Can Tax Policy Live Up to Its New Role in the Fight Against Poverty?

Blog Post
Jan. 28, 2014

Last, week, the Urban-Brookings Tax Policy Center hosted a half-day event on the role tax policy has played in efforts to fight poverty since the declaration of the War on Poverty. The panelists agreed that the role of tax policy has changed drastically since the 1960s. The trend is clear: tax policy is making up a greater share of anti-poverty programs compared to direct spending programs. The Low-Income Housing Tax Credit and the Earned Income Tax Credit, for example, are now among the biggest anti-poverty programs in terms of cost to the federal government.

If direct-spending and tax-policy programs were equally cost effective at fighting poverty, this change wouldn’t matter much. But they are not perfect substitutes. Transitioning from direct spending to tax policy tends to target the working poor (a group often cynically considered to be the “deserving poor”) while excluding others in poverty. While this shift has arguably created a more politically secure system for helping the poor, it is problematic when there are few jobs, as in a recession, and when the share of the working poor declines in proportion to the total population in poverty. In other words, a shift from direct spending to tax policy comes at the expense of helping the unemployed – or “unemployable” – and makes it harder for those people to reenter the larger economy. At the same time as we have witnessed the expansion of costly tax provisions of questionable merit intended to help the poor (like the Low-Income Housing Tax Credit), we have seen the stagnation of budget allocations for direct-spending programs like TANF. Operating as a block grant and receiving flat funding since 1996, TANF was unable to provide needed additional financial assistance as the numbers of the poor and unemployed swelled in the recession.

Another consequence of the shift in anti-poverty policy from direct spending to the tax code is that program evaluation and cost-benefit analyses have become much more difficult.
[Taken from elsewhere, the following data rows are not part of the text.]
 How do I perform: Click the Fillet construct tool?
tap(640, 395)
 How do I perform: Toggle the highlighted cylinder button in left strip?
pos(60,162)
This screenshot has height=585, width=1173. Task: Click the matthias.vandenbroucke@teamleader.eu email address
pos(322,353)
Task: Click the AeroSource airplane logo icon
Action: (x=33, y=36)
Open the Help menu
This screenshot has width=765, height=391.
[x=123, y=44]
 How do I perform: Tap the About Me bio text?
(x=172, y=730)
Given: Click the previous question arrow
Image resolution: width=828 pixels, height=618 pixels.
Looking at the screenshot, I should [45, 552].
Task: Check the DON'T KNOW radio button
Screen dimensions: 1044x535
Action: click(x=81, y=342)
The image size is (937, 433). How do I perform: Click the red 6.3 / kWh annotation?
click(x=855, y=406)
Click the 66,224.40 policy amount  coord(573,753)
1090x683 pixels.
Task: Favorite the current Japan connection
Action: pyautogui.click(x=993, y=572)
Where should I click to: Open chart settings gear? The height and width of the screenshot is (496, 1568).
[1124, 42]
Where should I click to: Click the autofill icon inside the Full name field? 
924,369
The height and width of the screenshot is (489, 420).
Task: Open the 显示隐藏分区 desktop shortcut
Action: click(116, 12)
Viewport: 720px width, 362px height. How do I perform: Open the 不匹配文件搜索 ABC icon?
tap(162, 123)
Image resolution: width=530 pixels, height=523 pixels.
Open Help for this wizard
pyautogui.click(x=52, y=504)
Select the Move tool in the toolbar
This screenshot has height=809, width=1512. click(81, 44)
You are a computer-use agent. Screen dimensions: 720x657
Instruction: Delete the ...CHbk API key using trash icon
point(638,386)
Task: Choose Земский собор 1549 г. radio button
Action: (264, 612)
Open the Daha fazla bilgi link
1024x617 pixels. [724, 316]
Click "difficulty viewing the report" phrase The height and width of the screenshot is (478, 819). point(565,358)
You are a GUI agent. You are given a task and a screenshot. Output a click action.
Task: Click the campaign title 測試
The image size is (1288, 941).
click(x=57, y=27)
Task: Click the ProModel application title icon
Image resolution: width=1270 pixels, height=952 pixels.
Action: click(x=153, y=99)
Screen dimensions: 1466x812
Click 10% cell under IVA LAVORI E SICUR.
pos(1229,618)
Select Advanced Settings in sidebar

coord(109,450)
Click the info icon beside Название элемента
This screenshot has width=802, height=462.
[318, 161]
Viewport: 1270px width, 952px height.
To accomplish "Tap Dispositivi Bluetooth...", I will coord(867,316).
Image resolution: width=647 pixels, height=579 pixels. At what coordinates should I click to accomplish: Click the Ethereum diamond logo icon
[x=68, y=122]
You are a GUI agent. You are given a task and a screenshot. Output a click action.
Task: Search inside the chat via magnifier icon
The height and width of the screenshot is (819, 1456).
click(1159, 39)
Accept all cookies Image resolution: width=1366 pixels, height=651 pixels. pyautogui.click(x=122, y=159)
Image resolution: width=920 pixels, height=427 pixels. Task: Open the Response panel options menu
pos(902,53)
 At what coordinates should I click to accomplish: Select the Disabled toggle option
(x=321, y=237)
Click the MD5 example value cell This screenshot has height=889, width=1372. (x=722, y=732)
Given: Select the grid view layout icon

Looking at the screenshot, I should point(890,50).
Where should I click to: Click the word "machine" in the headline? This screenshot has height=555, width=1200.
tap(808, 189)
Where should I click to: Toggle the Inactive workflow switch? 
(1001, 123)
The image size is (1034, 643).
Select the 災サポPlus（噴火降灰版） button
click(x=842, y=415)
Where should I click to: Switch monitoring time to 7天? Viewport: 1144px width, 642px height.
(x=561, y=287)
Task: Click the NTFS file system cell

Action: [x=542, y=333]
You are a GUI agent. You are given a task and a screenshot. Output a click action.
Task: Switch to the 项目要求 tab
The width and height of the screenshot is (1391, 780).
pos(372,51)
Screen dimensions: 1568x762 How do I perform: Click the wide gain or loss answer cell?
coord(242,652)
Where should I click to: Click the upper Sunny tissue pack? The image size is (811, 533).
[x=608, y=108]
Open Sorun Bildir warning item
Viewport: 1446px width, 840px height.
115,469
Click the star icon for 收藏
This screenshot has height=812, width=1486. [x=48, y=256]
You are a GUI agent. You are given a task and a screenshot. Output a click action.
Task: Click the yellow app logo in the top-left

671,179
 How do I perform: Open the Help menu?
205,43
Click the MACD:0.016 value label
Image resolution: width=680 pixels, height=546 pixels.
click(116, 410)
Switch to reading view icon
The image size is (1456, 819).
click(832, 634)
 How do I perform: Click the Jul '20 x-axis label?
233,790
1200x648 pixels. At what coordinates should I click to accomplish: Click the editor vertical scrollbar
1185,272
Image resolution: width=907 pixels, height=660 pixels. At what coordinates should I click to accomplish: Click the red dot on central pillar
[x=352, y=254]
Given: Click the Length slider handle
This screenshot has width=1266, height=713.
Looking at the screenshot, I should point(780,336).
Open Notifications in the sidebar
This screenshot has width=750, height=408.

Especially in the case of supply-side tax credits that are intended to help low-income families, such as the Low Income Housing Tax Credit, the New Markets Tax Credit, and Empowerment Zones, it is nearly impossible to determine success or failure of the program. Even if evaluators could get past the problem of isolating a counterfactual, that is, how low-income families would have fared in the absence of the program, the programs lack a clear metric for success. As Brett Theodos of the Urban Institute noted on the panel last week, the programs have so many goals that there is no way to nail down measures of success.

We see similar problems with tax-policy solutions in other areas of policy related to asset-building. The same problems of limited scope and the lack of measurable goals that afflict the tax-code’s income-supporting anti-poverty programs also make the tax code’s saving incentives less effective. As we have discussed before, tax provisions that are widely considered to be pro-saving like the incentives associated with 401(K)s, IRAs, 529 College Savings Plans, and the mortgage interest deduction actually fail to cost-effectively promote net new savings and tend to benefit only the highest-earning households.

There are ways to reform anti-poverty and asset-building programs to more effectively provide income supports and promote savings for everyone – even through the tax code. A system of progressive refundable credits to replace or augment the existing system of tax deferral and exclusion, as in the Financial Security Credit proposal, would be one such solution. Advancing social policy through the tax code has its merits, but it needs to be done right. If tax-based solutions to the most pressing social problems like poverty and low savings are here to stay, we need to find ways to make them at least as effective and at least as broadly targeted as the direct-spending programs they’re replacing.